Incremental IPv6 with Kubernetes

October 13, 2024 · 12 min read

TL;DR

Due to looming IP address exhaustion, we've been migrating my company's Kubernetes workloads to IPv6. While IPv6 has its sharp edges, AWS EKS's new IPv6-only mode and better OSS ecosystem support has made it possible to adopt incrementally.

Here's a bunch of tricks I've picked up in the process.

At my work, we've been struggling a bit over the past few years with decisions made (almost 10 years ago now) about our AWS network design. While we have a full class A private network (16,777,216 IPv4 addresses), we've managed to paint ourselves into the very sad corner of looming IP address exhaustion.

There's a few reasons:

Our integration with cell network carriers (to support our home security systems) requires a huge chunk of our IP space
Our decision to use a multi-account architecture in AWS, and that we chose to use a flat IP space across our accounts. This means our IP space is fragmented across accounts, regions, and availability zones, making a lot of that address space effectively unusable.
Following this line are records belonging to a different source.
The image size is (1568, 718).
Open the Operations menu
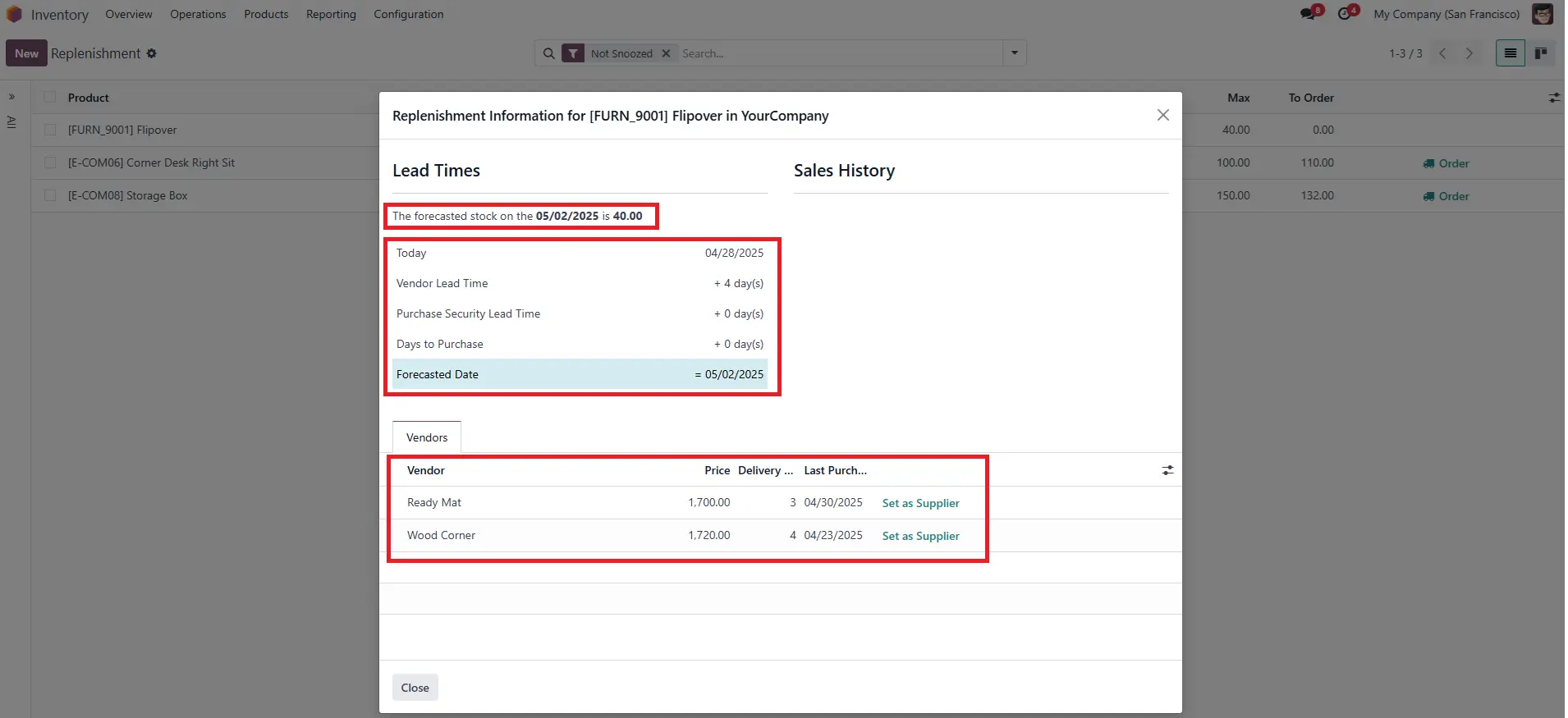(x=198, y=14)
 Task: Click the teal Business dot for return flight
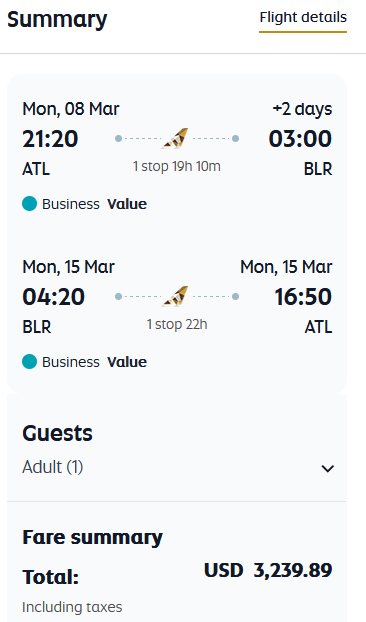pyautogui.click(x=29, y=362)
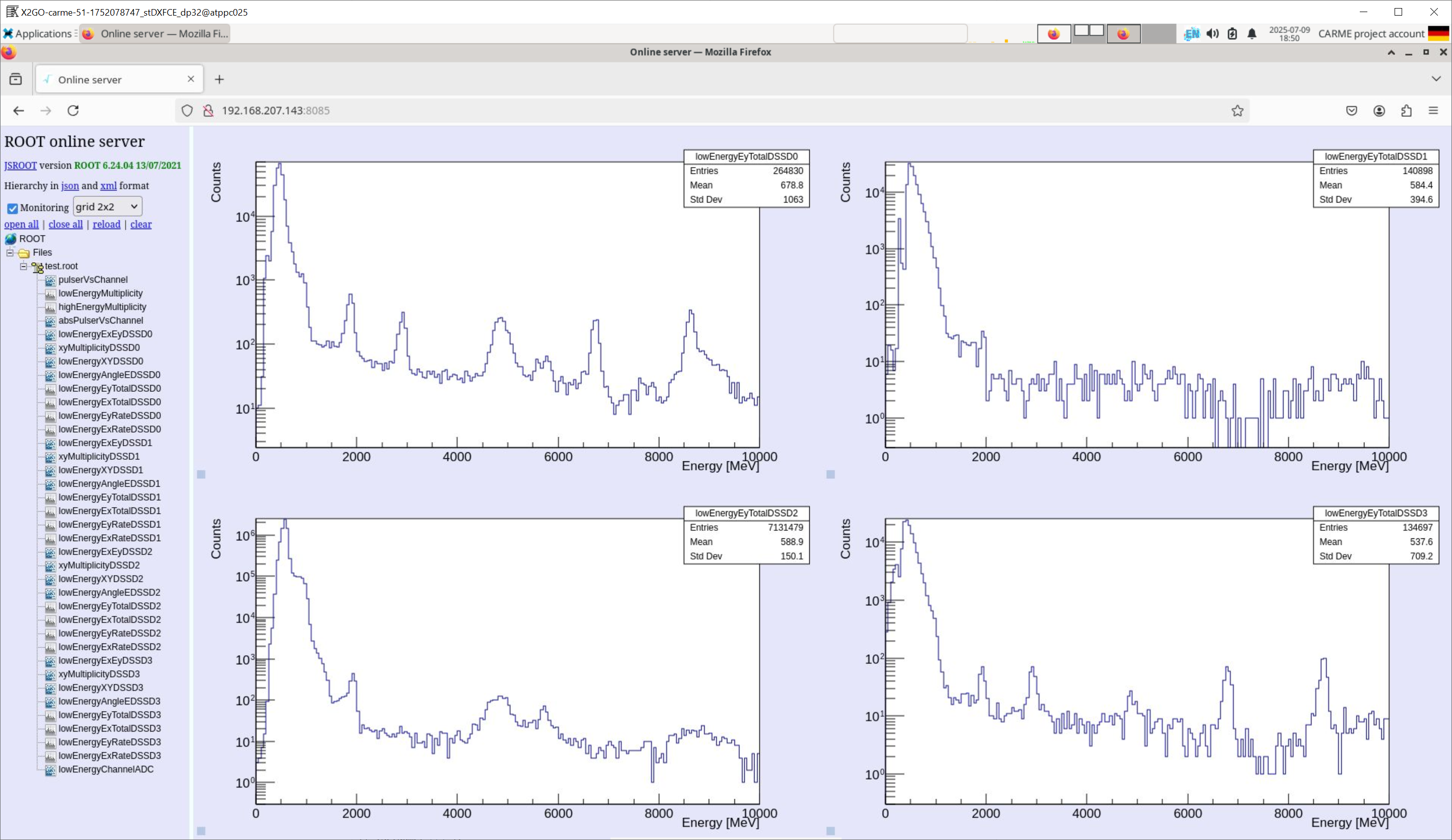
Task: Click the system volume speaker icon
Action: 1212,33
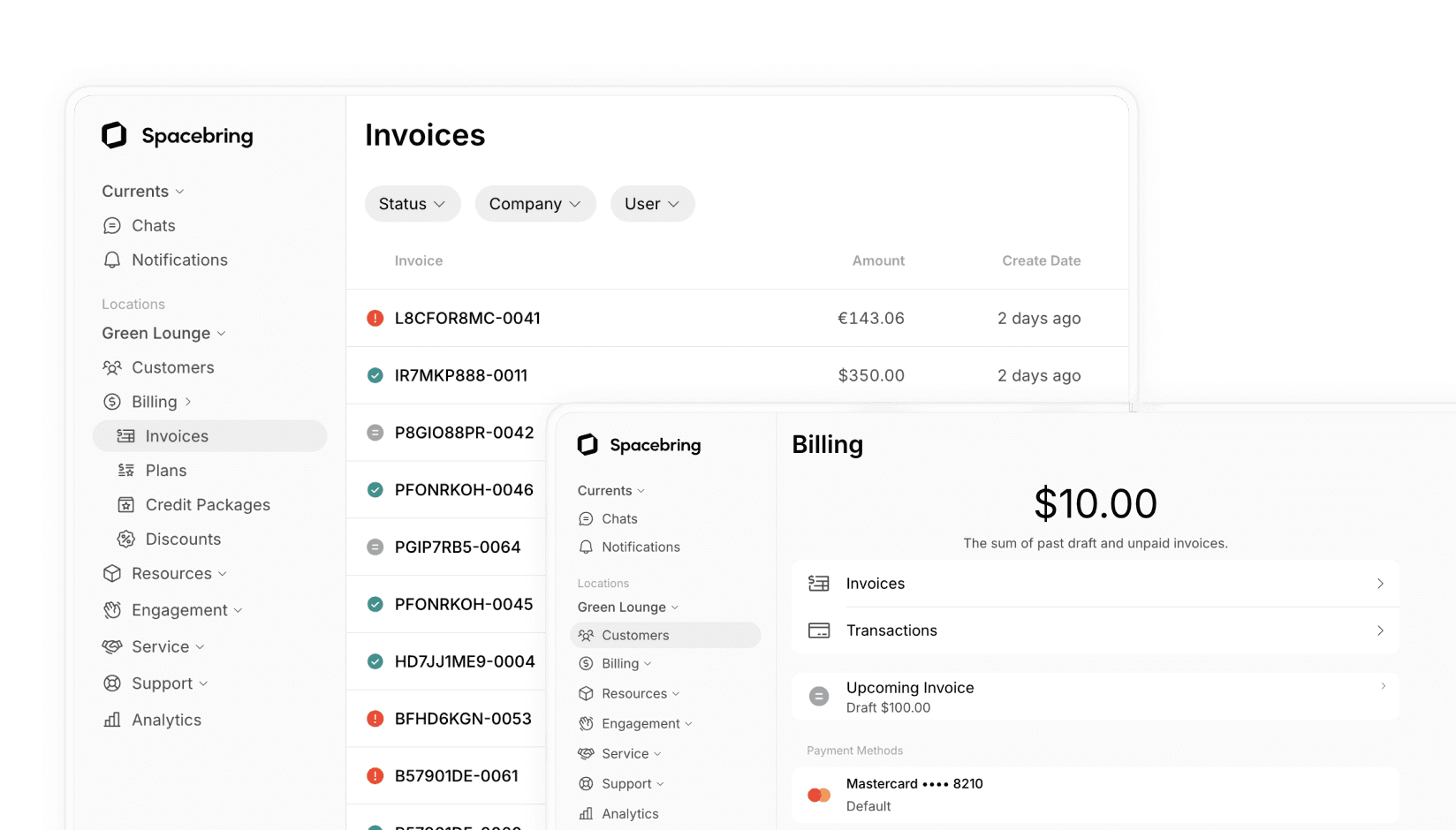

Even with all of this, we might have been fine... until we went big on Kubernetes.

Kubernetes eats IPs for breakfast

Kubernetes has been a huge win for us. But it gobbles up IP addresses like Pac-Man with a tapeworm.

It's fairly straightforward math: in AWS EKS, with the VPC CNI integration (i.e. a network plugin for Kubernetes that allows it to integrate with AWS's networking APIs), here's what happens to all your IPs:

The EKS control plane requires at least 16 addresses (at least 6 per subnet)
Every node (EC2 instance) requires at least one address, but depending on your CNI settings, the CNI plugin can eagerly allocate additional addresses to keep "warm" (to speed up pod creation)
Every pod on a node gets its own IP address. This includes not only user workloads, but also every daemonset pod. In our cluster, we have at about 8-10 daemonset pods per node.

This means, as we've migrated workloads to Kubernetes, we've increased the number of IPs we're using by roughly 10x.

This adds up quickly. We've had a few close calls with IPv4 exhaustion during high traffic events where we had to scramble to temporarily kill non-critical workloads to free up IPs, rebalance across availability zones, or provision new subnets to make sure customers weren't affected.

Actually, IPv6 is a thing

Unlike IPv4, IPv6 address space is so incomprehensibly large that it's effectively unlimited. For example, a typical IPv6 private subnet would have a /64 IPv6 CIDR, which is 18,446,744,073,709,551,616 addresses.

fun fact

Apparently a number with that many digits is called a "vigintillion". Numbers this large can only be discussed using your best Carl Sagan voice.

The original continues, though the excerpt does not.